Elle souligne que le fait d’avoir refusé ce remplacement et de lui interdire de changer ses volets constitue une restriction à ses droits de copropriétaire, le changement des volets étant imposé à l’époque des travaux par la dangerosité des volets d’origine, sa situation de handicap et les normes d'isolation thermique actuelles. Elle ajoute que cette restriction à ses droits n’est pas justifiée par la destination de l’immeuble telle qu’elle est définie aux actes, ni par les caractères de l’immeuble dans la mesure où il est situé dans un quartier sans harmonie architecturale particulière et ne se trouve pas dans un périmètre de protection des monuments historiques. Elle soutient que c'est de parfaite bonne foi et avec la certitude qu’elle pouvait opérer ces travaux qu'elle a acheté cet appartement et que les dispositions de l’article 16 du règlement de copropriété sont contraires à l’article 8 alinéa 2 de la loi du 10 juillet 1965.

***

Dans ses conclusions récapitulatives signifiées par RPVA le 26 avril 2023, le syndicat des copropriétaires demande au Tribunal de :

Vu la loi du 10 juillet 1965,
Et plus particulièrement :
Vu l’article 43 de la loi du 10 juillet 1965,
Vu les articles 6 à 37, 41-1 à 42 et 46 de la loi du 10 juillet 1965,
Vu la jurisprudence,

DEBOUTER purement et simplement Madame [V] [Y] de toutes ses demandes, fins et conclusions comme injustes et non-fondées,
RECONVENTIONNELLEMENT : CONDAMNER Madame [V] [Y] à payer au syndicat des copropriétaires SQUARE JEAN BOUIN GENERAL la somme de 3.000 euros au titre de l’article 700 du CPC,
CONDAMNER Madame [V] [Y] aux entiers dépens, article 696 du CPC.

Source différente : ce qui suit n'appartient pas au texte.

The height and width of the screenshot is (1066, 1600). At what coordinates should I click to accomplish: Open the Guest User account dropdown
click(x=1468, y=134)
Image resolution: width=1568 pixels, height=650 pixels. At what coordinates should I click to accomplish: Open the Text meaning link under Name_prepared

Il soutient que l'autorisation donnée en 2007 concerne uniquement le syndicat secondaire du bâtiment N°17, différent des autres, dont le bâtiment 16 où se situe l’appartement de Mme [P] et que le syndic parle d’entretenir les volets existants pour des raisons d’harmonie et non de les remplacer par d’éventuels volets roulants. En outre, Mme [P] ne rapporte pas la preuve que les volets menaçaient de chuter, elle connaissait leur état au moment de son acquisition et la nécessité d'obtenir l'accord de l'assemblée générale des copropriétaires.
Il ajoute que l’article 16 alinéa 1er du règlement de copropriété ne fait pas partie des dispositions des articles 6 à 37, 41-1 à 42 et 46 de la loi du 10 juillet 1965, ni de celles du décret de 1967 et que la clause imposant l’autorisation de l’assemblée générale pour la modification de portes et fenêtres est valable car elle affecte l’aspect extérieur de l’immeuble, participant à son harmonie et donc à sa destination.

***

Pour un plus ample exposé des moyens des parties, il est renvoyé aux écritures visées ci-dessus conformément aux dispositions de l’article 455 du code de procédure civile.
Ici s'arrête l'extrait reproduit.